▶ [EXCERTO FORNECIDO]:

13 de julho de 2017

A SENTINELA DORMIA

O país tem estado traumatizado com a violência sentida pelos incêndios que deflagraram no dia 17 de junho, principalmente o grande incêndio, no distrito de Leiria, com início em Pedrógão Grande, que se estendeu a Castanheira de Pera e Figueiró dos Vinhos, chegando ainda aos distritos de Castelo Branco, através da Sertã, e de Coimbra, pela Pampilhosa da Serra. Em Góis, também no distrito de Coimbra, ainda atingiu Arganil.
Não bastasse este funesto acontecimento; para além de já terem surgido outros anteriores, nomeadamente o do dia 5 do mesmo mês, num curto espaço de 15 dias, ocorrido num prédio da Urbanização Ponte Pedra, em Matosinhos; ainda haveria de surgir outro infeliz acontecimento, deixando em grande perplexidade a segurança do nosso país. Reporto-me obviamente ao grande furto de material de guerra verificado em Tancos.
O Exército anunciou então que no dia 28 de junho, no final do dia, detetou a violação dos perímetros de segurança dos Paióis Nacionais de Tancos e o arrombamento de dois “paiolins”, tendo desaparecido granadas de mão ofensivas e munições de calibre nove milímetros. Mais tarde viria a acrescentar que entre o material roubado estavam “granadas foguete anticarro”, granadas de gás lacrimogéneo e explosivos, não divulgando quantidades.

▶ [DETALHES DO EXERCÍCIO]: Copie do excerto fornecido, sem qualquer alteração, o trecho que vai de "13 de julho" até "verificado em Tancos.", inclusive. As linhas que vêm a seguir não contam para este exercício.

▶ [SECÇÃO DE DADOS]:

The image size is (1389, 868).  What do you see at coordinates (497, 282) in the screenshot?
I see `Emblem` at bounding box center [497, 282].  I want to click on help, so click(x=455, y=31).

▶ [RESPOSTA DO EXERCÍCIO]:
13 de julho de 2017

A SENTINELA DORMIA

O país tem estado traumatizado com a violência sentida pelos incêndios que deflagraram no dia 17 de junho, principalmente o grande incêndio, no distrito de Leiria, com início em Pedrógão Grande, que se estendeu a Castanheira de Pera e Figueiró dos Vinhos, chegando ainda aos distritos de Castelo Branco, através da Sertã, e de Coimbra, pela Pampilhosa da Serra. Em Góis, também no distrito de Coimbra, ainda atingiu Arganil.
Não bastasse este funesto acontecimento; para além de já terem surgido outros anteriores, nomeadamente o do dia 5 do mesmo mês, num curto espaço de 15 dias, ocorrido num prédio da Urbanização Ponte Pedra, em Matosinhos; ainda haveria de surgir outro infeliz acontecimento, deixando em grande perplexidade a segurança do nosso país. Reporto-me obviamente ao grande furto de material de guerra verificado em Tancos.